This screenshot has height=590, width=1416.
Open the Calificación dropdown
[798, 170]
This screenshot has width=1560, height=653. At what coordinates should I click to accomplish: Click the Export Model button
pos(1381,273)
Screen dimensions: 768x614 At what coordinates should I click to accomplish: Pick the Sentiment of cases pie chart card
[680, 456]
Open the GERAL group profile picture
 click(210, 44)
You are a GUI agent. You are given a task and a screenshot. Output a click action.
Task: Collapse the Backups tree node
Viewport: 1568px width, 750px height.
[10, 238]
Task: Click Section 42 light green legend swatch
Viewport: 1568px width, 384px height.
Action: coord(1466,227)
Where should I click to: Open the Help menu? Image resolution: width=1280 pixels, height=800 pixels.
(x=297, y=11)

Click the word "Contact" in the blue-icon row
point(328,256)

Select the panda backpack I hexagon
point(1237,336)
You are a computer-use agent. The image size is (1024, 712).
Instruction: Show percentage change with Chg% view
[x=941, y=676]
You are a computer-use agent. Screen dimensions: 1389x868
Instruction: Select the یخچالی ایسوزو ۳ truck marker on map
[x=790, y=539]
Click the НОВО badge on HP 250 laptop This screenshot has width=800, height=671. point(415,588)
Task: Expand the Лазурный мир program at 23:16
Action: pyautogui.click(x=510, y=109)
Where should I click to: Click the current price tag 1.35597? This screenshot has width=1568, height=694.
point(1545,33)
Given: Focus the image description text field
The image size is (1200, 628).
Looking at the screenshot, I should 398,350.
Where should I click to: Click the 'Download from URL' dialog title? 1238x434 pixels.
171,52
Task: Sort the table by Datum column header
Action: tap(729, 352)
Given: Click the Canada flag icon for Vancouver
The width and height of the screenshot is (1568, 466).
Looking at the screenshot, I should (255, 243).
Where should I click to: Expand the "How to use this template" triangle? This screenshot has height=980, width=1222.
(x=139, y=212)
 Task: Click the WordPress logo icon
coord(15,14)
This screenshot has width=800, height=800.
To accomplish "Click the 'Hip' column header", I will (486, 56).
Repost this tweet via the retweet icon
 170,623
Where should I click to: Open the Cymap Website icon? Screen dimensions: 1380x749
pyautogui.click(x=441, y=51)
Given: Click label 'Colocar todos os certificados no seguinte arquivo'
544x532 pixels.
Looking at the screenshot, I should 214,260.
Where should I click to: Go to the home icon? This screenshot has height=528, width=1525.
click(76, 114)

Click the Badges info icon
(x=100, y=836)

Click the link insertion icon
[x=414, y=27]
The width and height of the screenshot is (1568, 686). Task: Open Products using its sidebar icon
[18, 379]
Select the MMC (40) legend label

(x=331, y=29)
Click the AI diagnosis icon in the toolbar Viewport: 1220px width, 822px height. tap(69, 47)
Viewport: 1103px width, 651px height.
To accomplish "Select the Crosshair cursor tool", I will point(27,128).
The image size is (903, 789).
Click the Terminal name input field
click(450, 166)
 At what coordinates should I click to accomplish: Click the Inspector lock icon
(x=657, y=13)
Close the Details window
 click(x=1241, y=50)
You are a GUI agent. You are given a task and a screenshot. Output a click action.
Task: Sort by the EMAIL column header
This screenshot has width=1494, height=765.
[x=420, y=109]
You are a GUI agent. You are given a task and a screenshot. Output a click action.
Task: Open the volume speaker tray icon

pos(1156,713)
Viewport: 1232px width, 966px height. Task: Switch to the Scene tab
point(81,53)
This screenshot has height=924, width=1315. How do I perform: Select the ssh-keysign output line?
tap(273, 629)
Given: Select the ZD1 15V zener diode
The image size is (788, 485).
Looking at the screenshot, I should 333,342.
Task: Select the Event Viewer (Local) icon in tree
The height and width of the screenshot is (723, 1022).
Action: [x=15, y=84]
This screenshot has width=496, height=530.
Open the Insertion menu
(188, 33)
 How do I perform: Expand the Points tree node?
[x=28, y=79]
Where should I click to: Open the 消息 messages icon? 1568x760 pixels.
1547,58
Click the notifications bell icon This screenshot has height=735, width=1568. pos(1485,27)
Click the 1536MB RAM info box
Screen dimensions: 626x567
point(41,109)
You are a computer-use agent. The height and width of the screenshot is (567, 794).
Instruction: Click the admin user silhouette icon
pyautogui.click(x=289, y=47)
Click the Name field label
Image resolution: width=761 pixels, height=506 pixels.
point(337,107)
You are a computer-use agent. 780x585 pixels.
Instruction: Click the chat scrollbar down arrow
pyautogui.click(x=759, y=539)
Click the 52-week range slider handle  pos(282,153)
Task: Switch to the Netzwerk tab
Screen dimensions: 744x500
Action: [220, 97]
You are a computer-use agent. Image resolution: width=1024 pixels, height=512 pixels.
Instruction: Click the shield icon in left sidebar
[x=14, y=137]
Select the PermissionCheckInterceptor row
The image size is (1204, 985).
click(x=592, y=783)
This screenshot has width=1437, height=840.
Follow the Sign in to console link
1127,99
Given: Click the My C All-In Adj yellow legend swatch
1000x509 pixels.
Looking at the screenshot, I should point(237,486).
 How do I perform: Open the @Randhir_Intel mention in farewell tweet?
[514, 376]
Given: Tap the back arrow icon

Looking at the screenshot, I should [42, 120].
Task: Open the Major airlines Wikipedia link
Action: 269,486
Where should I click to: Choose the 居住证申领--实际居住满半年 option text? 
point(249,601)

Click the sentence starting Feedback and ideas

▶ **TASK**: In the data above, find the line that contains "Instruction: Click the admin" and the line that contains "You are a computer-use agent. Image". Repeat exactly those lines and every line between them, and only those.

▶ **OUTPUT FOR THIS EXERCISE**:
Instruction: Click the admin user silhouette icon
pyautogui.click(x=289, y=47)
Click the Name field label
Image resolution: width=761 pixels, height=506 pixels.
point(337,107)
You are a computer-use agent. 780x585 pixels.
Instruction: Click the chat scrollbar down arrow
pyautogui.click(x=759, y=539)
Click the 52-week range slider handle  pos(282,153)
Task: Switch to the Netzwerk tab
Screen dimensions: 744x500
Action: [220, 97]
You are a computer-use agent. Image resolution: width=1024 pixels, height=512 pixels.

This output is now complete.